## THE TASK:
The answer is the line containing "Where should I" plus every line after it to the end of the material, retyped exactly and without the pictures.

## SOURCE MATERIAL:
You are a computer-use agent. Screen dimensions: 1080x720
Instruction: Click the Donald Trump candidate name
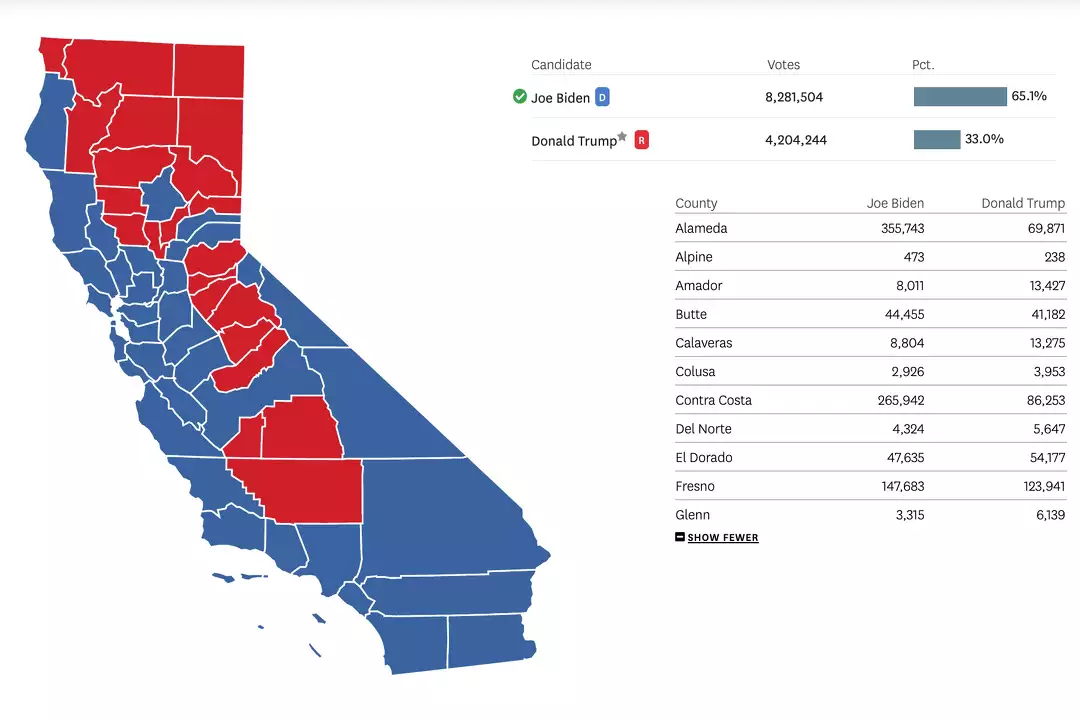click(574, 141)
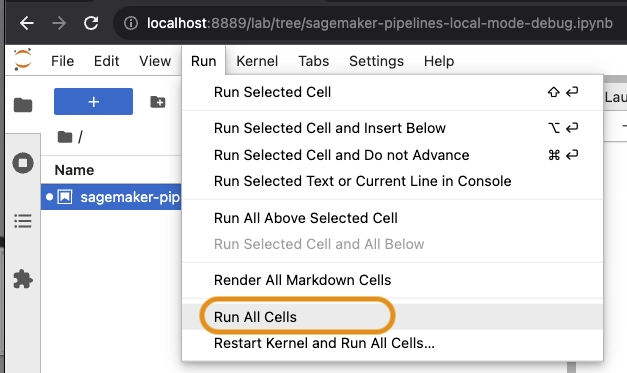
Task: Select the sagemaker-pip notebook file
Action: click(111, 197)
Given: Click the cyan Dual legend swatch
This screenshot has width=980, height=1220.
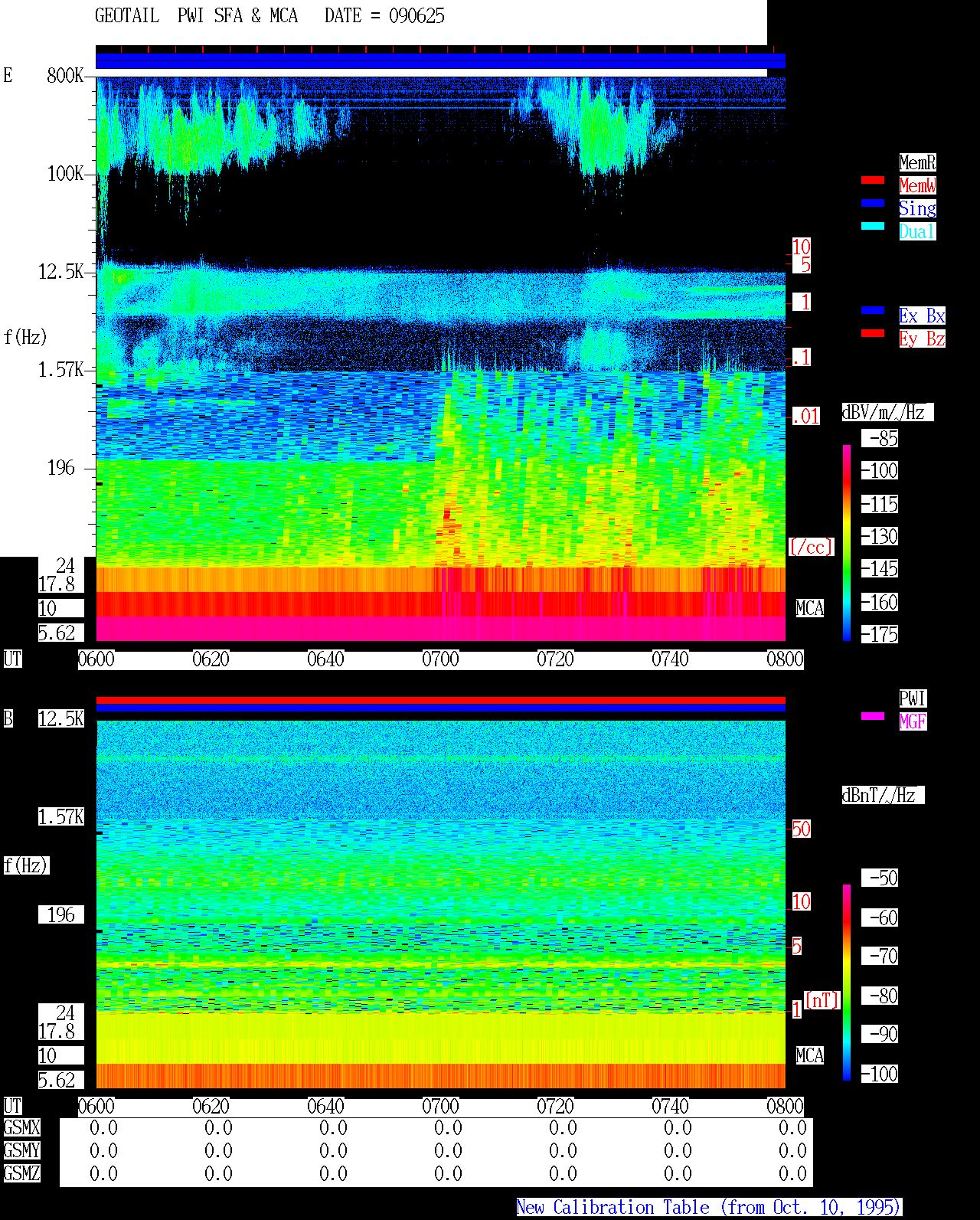Looking at the screenshot, I should coord(873,226).
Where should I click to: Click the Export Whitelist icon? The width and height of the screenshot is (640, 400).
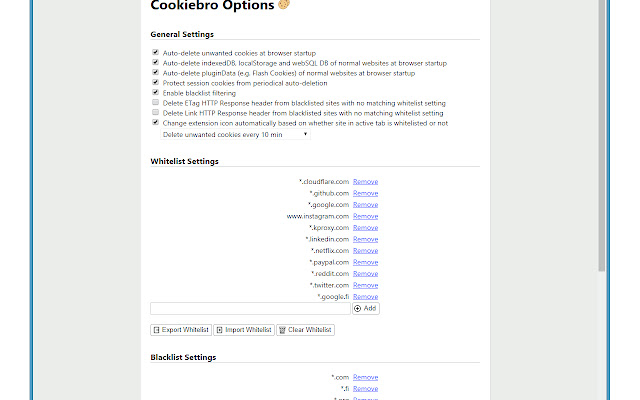pyautogui.click(x=156, y=330)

## RESPONSE FOR THIS EXERCISE:
Where should I click to: Click the Export Whitelist icon? The width and height of the screenshot is (640, 400).
pyautogui.click(x=156, y=330)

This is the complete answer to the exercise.